Court of Criminal Appeal


Supreme Court


New South Wales

  • Amendment notes
Medium Neutral Citation: Gavin v R [2013] NSWCCA 99
Hearing dates:21 November 2012
Decision date: 06 May 2013
Jurisdiction:Common Law
Before: Macfarlan JA at [1]
Hall J at [2]
Campbell J at [3]
Decision:

1. Leave to appeal granted;

2. Appeal dismissed.

Catchwords: CRIMINAL LAW - application for leave to appeal against sentence - armed robbery causing grievous bodily harm contrary to s98 Crimes Act 1900 (NSW) - whether sentence was manifestly excessive - whether ground made good by reference to comparable sentences
Legislation Cited: -Crimes Act 1900 (NSW)
-Crimes Sentencing (Procedure) Act 1999 (NSW)
-Criminal Appeal Act 1912 (NSW)
-Judicial Officers Act 1986 (NSW)
Cases Cited: -Director of Public Prosecutions (Cth) v De La Rosa [2010] NSWCCA 194; 79 NSWLR 1
-Henry v R [2007] NSWCCA 90
-Hili v The Queen [2010] HCA 45; 242 CLR 520
- House v R [1936] HCA 40; 55 CLR 499
- Lowndes v The Queen [1999] HCA 29; 195 CLR 665
-Markarian v the Queen [2005] HCA 25; 228 CLR 357
- Muldrock v The Queen [2011] HCA 39; 244 CLR 120
-R v Engert (1995) 84 A Crim R. 67
-R v Henry [1999] NSWCCA 111; 46 NSWLR 346
-Wong v The Queen [2001] HCA 64; 207 CLR 584
Category:Principal judgment
Parties: William Gavin (Applicant)
Regina (Respondent)
Representation: Counsel:
C. T. Loukas SC (Applicant)
F. Veltro (Crown/Respondent)
Legal Aid New South Wales (Applicant)
Solicitor for Public Prosecutions (Crown/Respondent)
File Number(s):2008/199303
 Decision under appeal 
Jurisdiction:
9101
Date of Decision:
2011-04-29 00:00:00
Before:
Judge Keleman S.C.
File Number(s):
2008/199303

Judgment

  1. MACFARLAN JA: I agree with Campbell J.

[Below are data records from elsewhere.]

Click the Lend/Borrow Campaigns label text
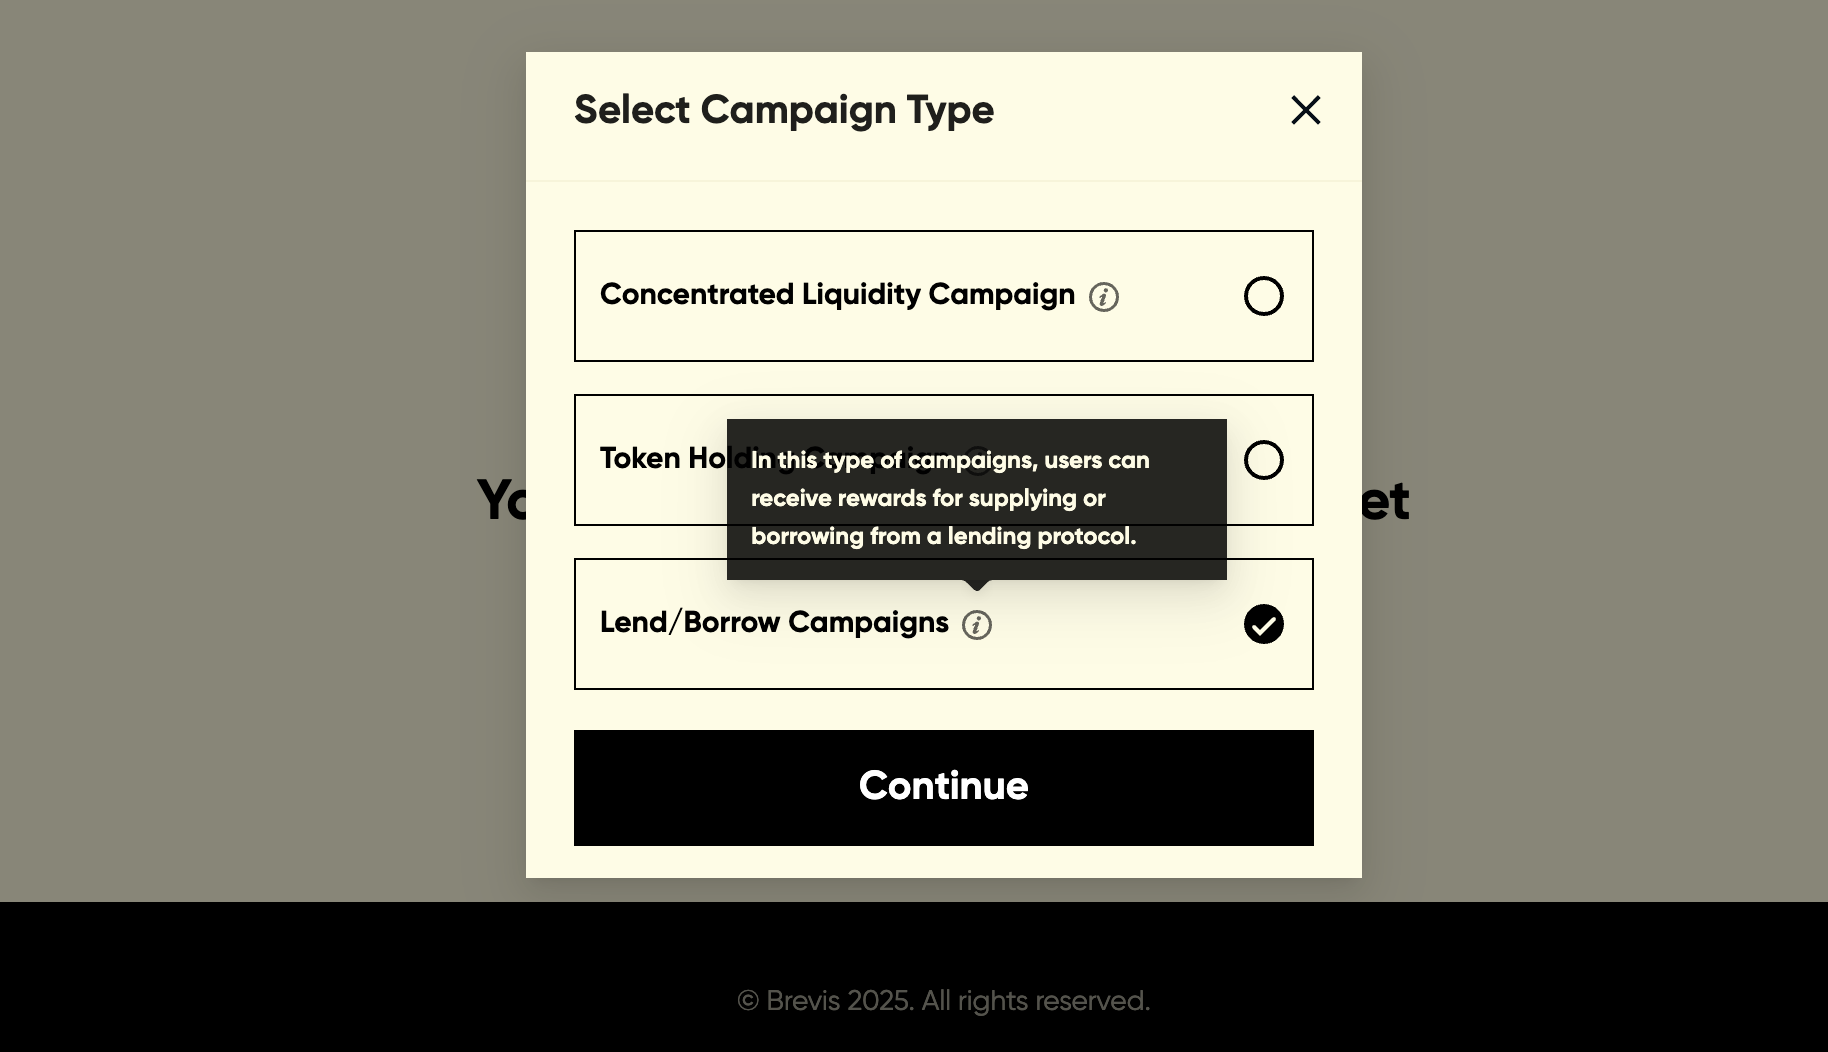 click(x=774, y=623)
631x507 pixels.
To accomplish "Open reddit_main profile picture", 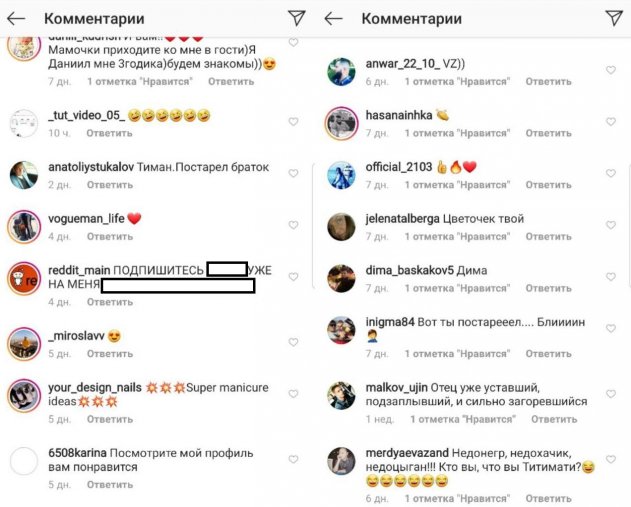I will point(24,278).
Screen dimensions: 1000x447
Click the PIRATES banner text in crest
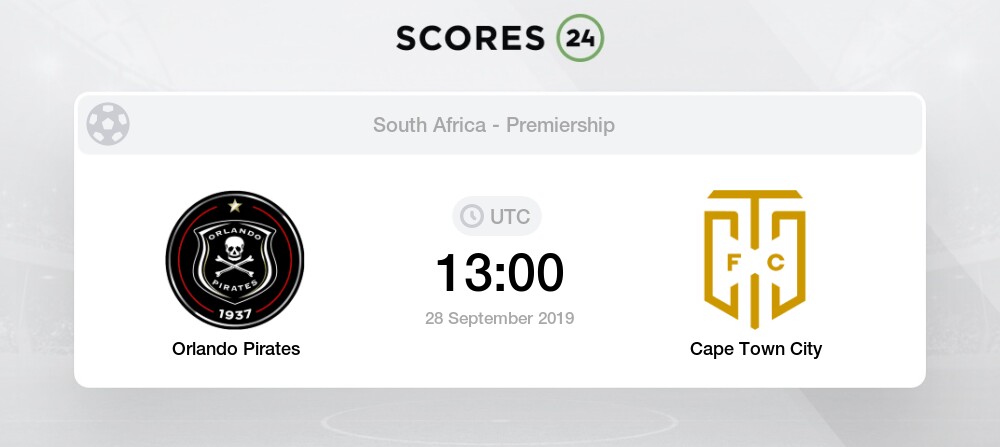[x=235, y=284]
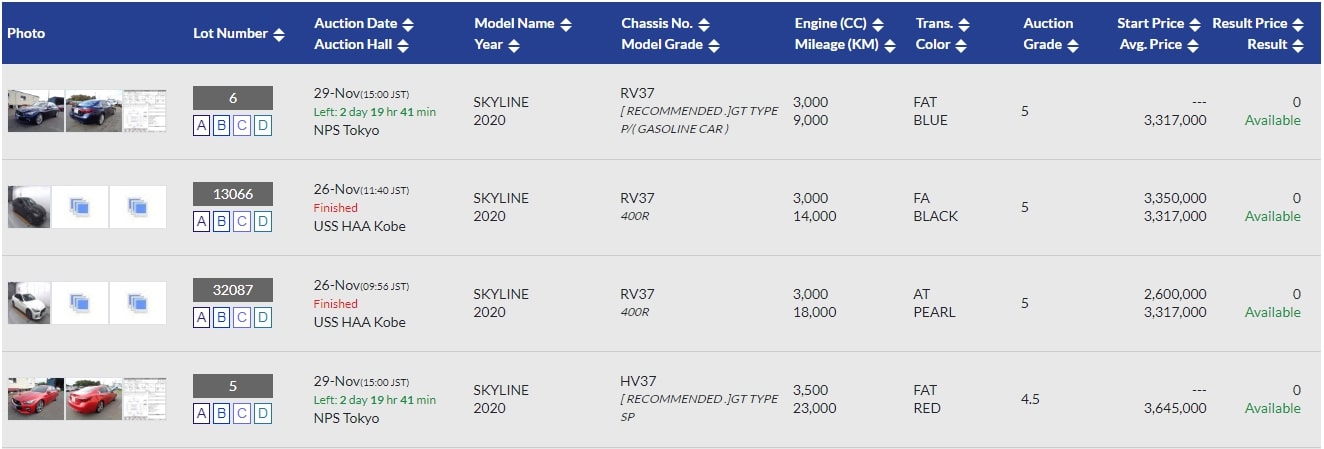Toggle box A under lot 6
Screen dimensions: 1324x449
tap(202, 125)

  1. HALL J: I agree with the orders proposed by Campbell J.

  1. CAMPBELL J: The applicant seeks leave pursuant to s.5(1)(c) Criminal Appeal Act 1912 (NSW) to appeal from the severity of the sentence imposed upon him in the District Court of NSW by his Honour Judge Keleman S.C. on 29th April 2011.

  1. The only ground advanced in support of the application is that the sentence is manifestly excessive.

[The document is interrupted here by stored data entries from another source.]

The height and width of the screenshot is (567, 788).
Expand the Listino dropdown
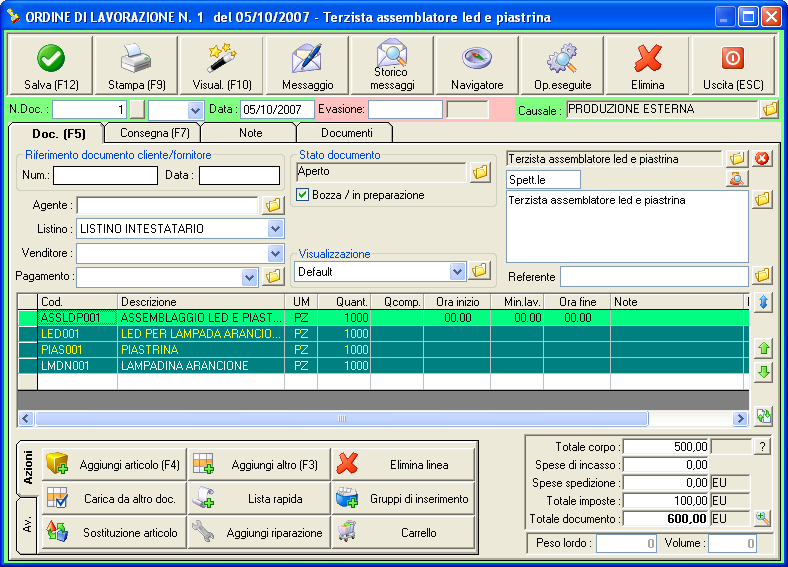point(276,229)
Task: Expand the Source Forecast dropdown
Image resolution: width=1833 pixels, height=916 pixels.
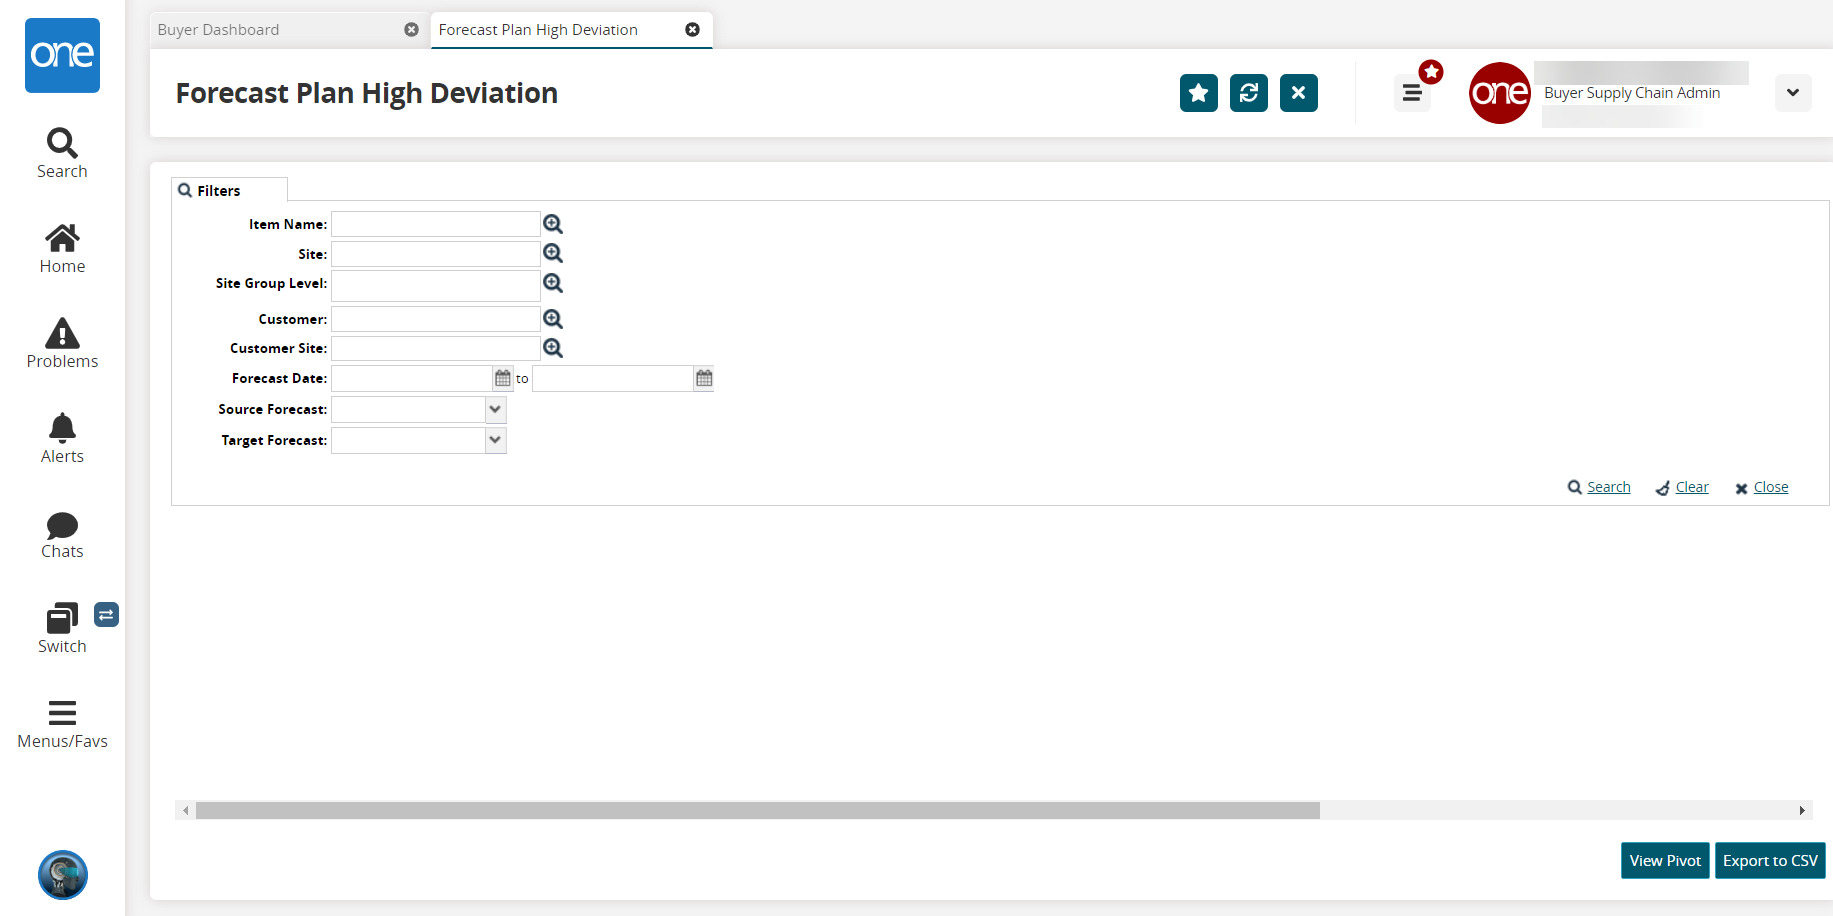Action: pos(495,409)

  1. The applicant was sentenced for one count of armed robbery causing grievous bodily harm, contrary to s.98 Crimes Act 1900 (NSW), carrying a maximum penalty of 25 years imprisonment with a standard non-parole period of seven years.

  1. The sentence consists of a non-parole period of six years commencing on 20th June 2009 and expiring on 19th June 2015, with an additional term of three years commencing on 20th June 2015 and expiring on 19th June 2018. The earliest date on which the applicant is eligible to be released on parole is 19th June 2015.

Facts

  1. The offence was committed on 7th April 2008. The victim was a housemate residing in accommodation which the applicant was then sharing with his brother at Lalor Park.

  1. The applicant was armed with two offensive weapons, being an iron bar and a small knife. The iron bar was a metal wheel brace. During the commission of the offence he struck his victim a number of times with the iron bar and stabbed him once with the small knife.

  1. He robbed the victim of $15 (which was all the money the victim had), his ATM card (forcing him to provide the PIN number), and a mobile phone, on which he made numerous phone calls.

  1. Viewed objectively, the offence involved significant cruelty and callousness. The applicant entered the victim's bedroom in the shared accommodation and roughly woke him from his sleep. He menacingly demanded money from him. When the victim remonstrated with the offender, he struck him hard on the top of his head with the iron bar and reiterated his demands.

  1. The victim handed over his $15. The applicant was not satisfied and struck the victim again, this time on his back. He then demanded the ATM card, pin number, and phone, all of which the victim surrendered.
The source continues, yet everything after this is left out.